Inner Resources.’ I conclude now I have no

inner resources, because I am heavy bored.

Peoples bore me,

literature bores me, especially great literature,

Henry bores me, with his plights & gripes

as bad as achilles,

 

who loves people and valiant art, which bores me.

And the tranquil hills, & gin, look like a drag

and somehow a dog

has taken itself & its tail considerably away

into mountains or sea or sky, leaving

behind: me, wag.

Жизнь, друзья, скучна. Мы не должны так говорить.

В конце концов, небо вспыхивает, великое море тоскует,

мы сами вспыхиваем и тоскуем,

и, кроме того, моя мама говорила мне, когда я был мальчиком

(постоянно) «Признаваться, что тебе скучно,

означает, что у тебя нет

 

Внутренних Ресурсов». Теперь я заключаю, что у меня нет

внутренних ресурсов, потому что мне очень скучно.

Люди наскучили мне,

литература наскучила мне, особенно великая литература,

Генри наводит на меня скуку своими болезнями и жалобами, так

же сильно, как Ахилл,

 

который любит людей и ратное искусство, которое мне надоело.

А спокойные холмы и джин кажутся обузой.

и как будто собака

унесла себя и свой хвост далеко

в горы, море или небо, оставив

позади: меня, вилять.

Джон Берримен читает стихотворение «Dream Song 14»

Недовольство говорящего миром ясно с первых строк. Его скука – это тяжелое и гнетущее чувство. Это видно и по тому, как Берримен располагает строки, растягивая и разрывая их в середине фразы, используя прием анжабемана.

Аллитерация – еще один интересный литературный прием, который заключается в употреблении и повторении слов, начинающихся с одинакового согласного звука.

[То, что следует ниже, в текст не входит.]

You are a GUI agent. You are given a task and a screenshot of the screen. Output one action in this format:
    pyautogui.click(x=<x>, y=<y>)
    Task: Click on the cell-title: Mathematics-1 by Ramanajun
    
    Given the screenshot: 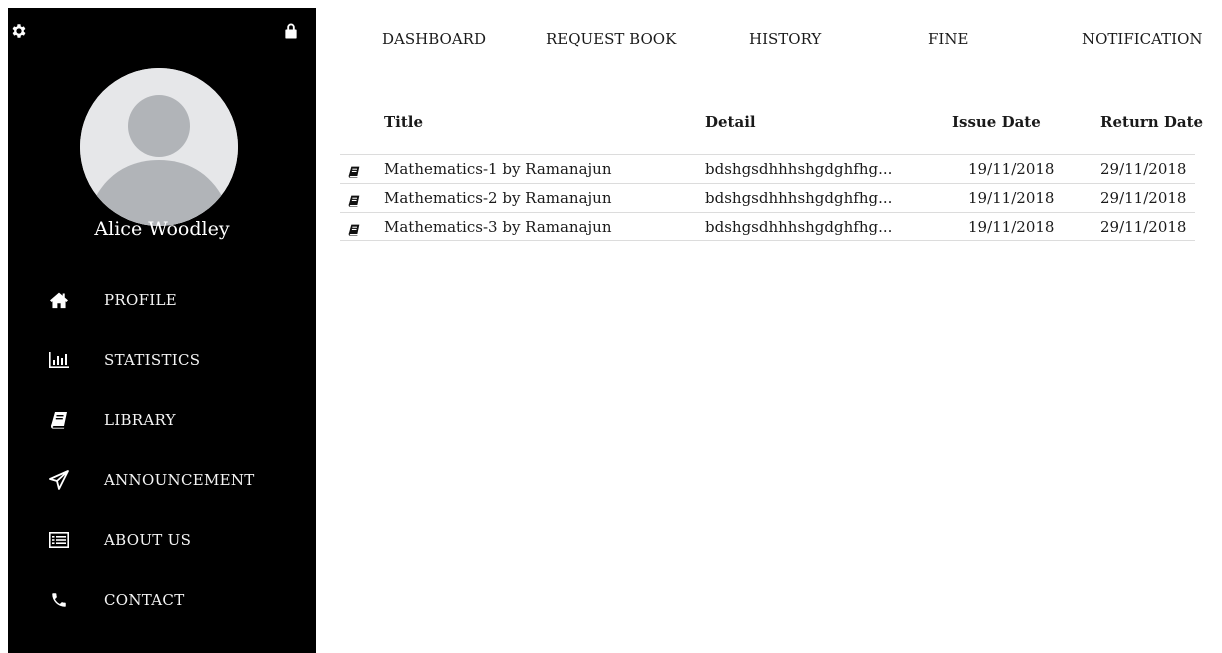 What is the action you would take?
    pyautogui.click(x=498, y=169)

Например, «say so» в первой строфе и «have / heavy» во второй.

Стихотворение состоит из трех строф, каждая – из шести строк. Примерно четыре из них в каждой строфе совпадают, сохраняя стихотворный размер. Например, первая строфа стихотворения написана пятистопным ямбом. То же самое можно сказать и о схеме рифмовки. Она далеко не регулярна, встречается полурифма. Берримен использует тот же шаблон и в других «Песнях».

Исповедальная поэзия сегодня

В 1970-х и 1980-х годах последовала реакция на исповедальную поэзию. Поэты, пришедшие на смену конфессионалистам, отбросили ставший популярным стиль свободного стиха и восстановили метр и рифму в рамках движения Нового формализма.

Тем не менее, невозможно игнорировать влияние, которое исповедальная поэзия оказала на литературу с тех пор, как в 1959 году впервые появился этот термин. Сегодня её влияние ощущается в современной поэзии и мемуарах. В частности, к исповедальной поэзии близок популярный стиль поэтри-слэма или устной поэзии. Поэты этого стиля выражают свой личный опыт на сцене и открыто взаимодействуют с аудиторией.